- Robyn Turk |
Formerly known as premium denim line Baldwin, LA-based BLDWN is on a mission not only to reposition itself as an American ready-to-wear brand, but to reposition the understanding of contemporary American fashion design.
“For some reason in fashion, there isn’t the same level of respect given to American fashion brands,” BLDWN president Jonathan Crocker told Fashion United. “The general consumer doesn’t realize the best American designers are actually American designers.”
In the heritage denim landscape, many brands take pride in being inherently “American.” Denim’s history and roots are tied into American culture, with consumers often looking to shop specifically American jeans.
BLDWN notes that this attitude doesn’t hold true in the general ready-to-wear industry.

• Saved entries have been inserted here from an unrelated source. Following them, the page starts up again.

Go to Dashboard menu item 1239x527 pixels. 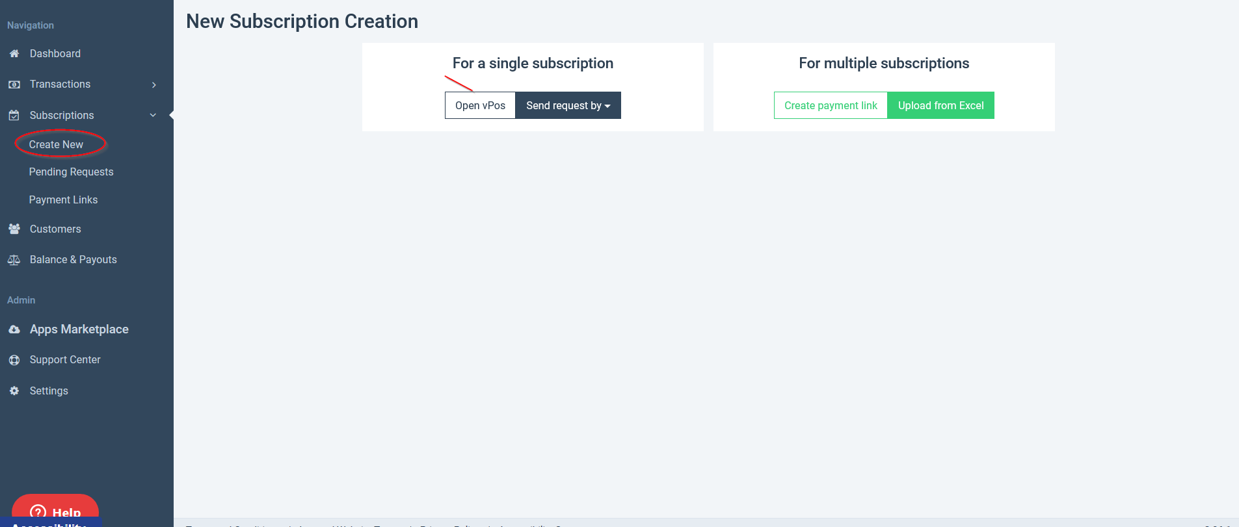tap(55, 54)
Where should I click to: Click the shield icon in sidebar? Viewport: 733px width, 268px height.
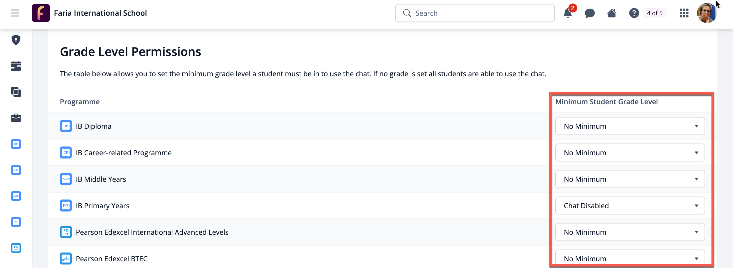[16, 40]
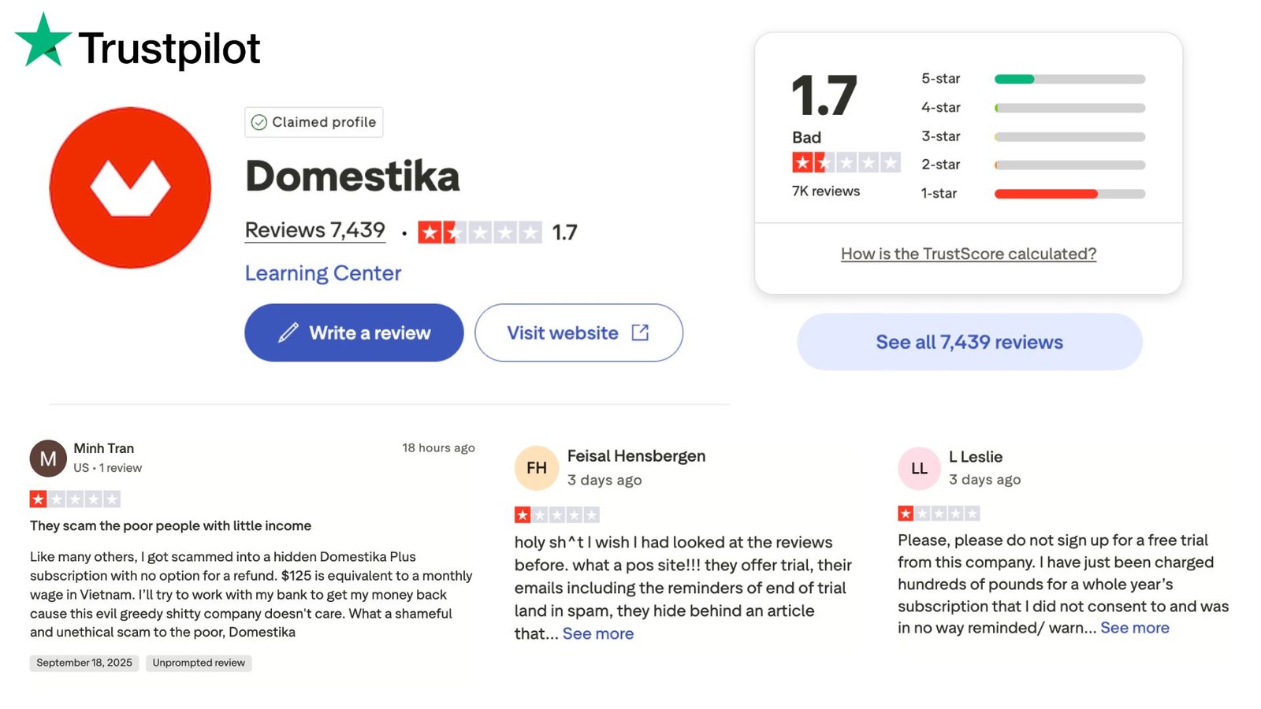Click the Trustpilot green star logo
Image resolution: width=1261 pixels, height=709 pixels.
point(43,41)
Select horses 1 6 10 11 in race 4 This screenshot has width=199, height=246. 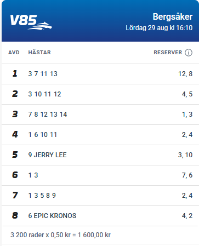43,135
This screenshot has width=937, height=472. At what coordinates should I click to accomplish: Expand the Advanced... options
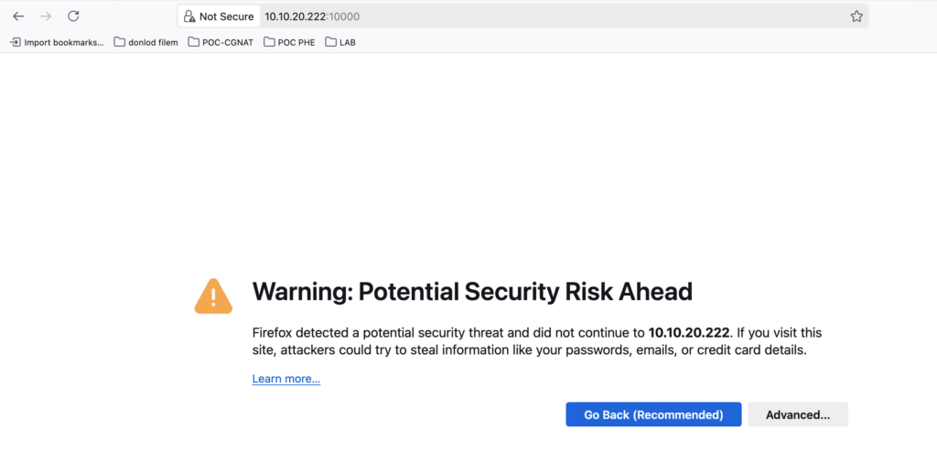click(x=798, y=414)
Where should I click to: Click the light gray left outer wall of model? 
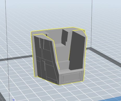coord(34,55)
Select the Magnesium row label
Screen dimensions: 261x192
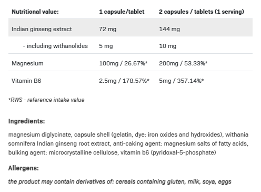[x=27, y=63]
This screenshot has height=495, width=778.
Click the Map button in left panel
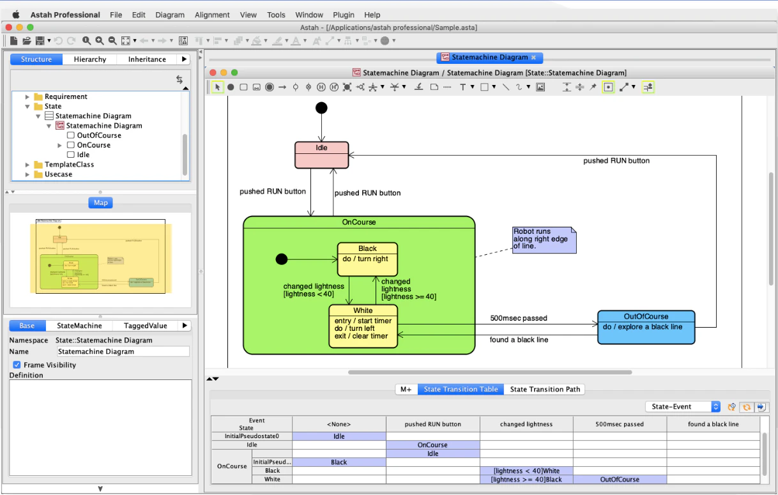pos(100,202)
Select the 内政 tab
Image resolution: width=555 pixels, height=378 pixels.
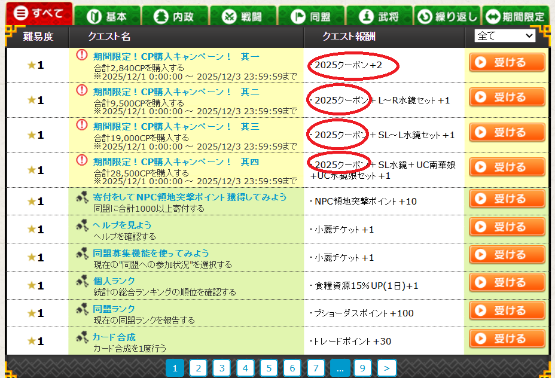(x=174, y=16)
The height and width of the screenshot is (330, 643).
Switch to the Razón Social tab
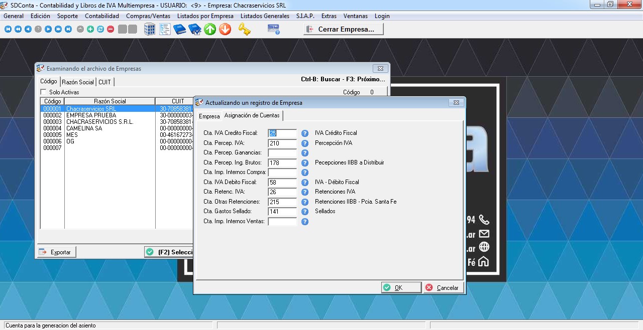click(x=78, y=82)
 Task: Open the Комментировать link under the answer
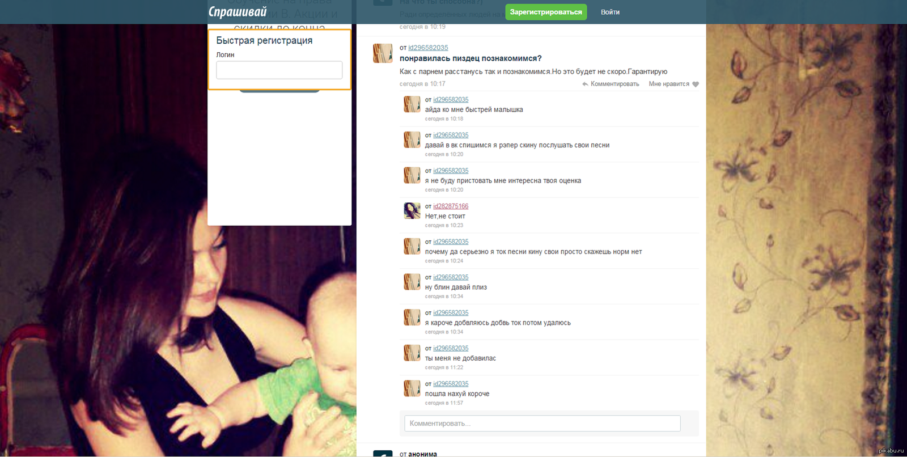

European brands identify with their nationalities: brands like Burberry or Christopher Kane are synonymous with British style, Celine or Chanel with French and Versace or Gucci embrace Italian heritage.
Crocker said that the great American designers currently existing in the ready-to-wear sphere don’t particularly embrace “American” as part of their brand’s identity to the same extent as European brands. He added that he expects a shift in this way of thinking, that there will be an increase of brands claiming the label “American” as an identifier.
“Whatever a small role we can play in reconsidering American fashion is important,” Crocker said. “For us, that is taking pride in what that means for us as a brand.”
Fall 2019 is all about modern American style
“Our whole goal as BLDWN is to define what ‘American-modern’ is,” womenswear designer Shayla Guy said.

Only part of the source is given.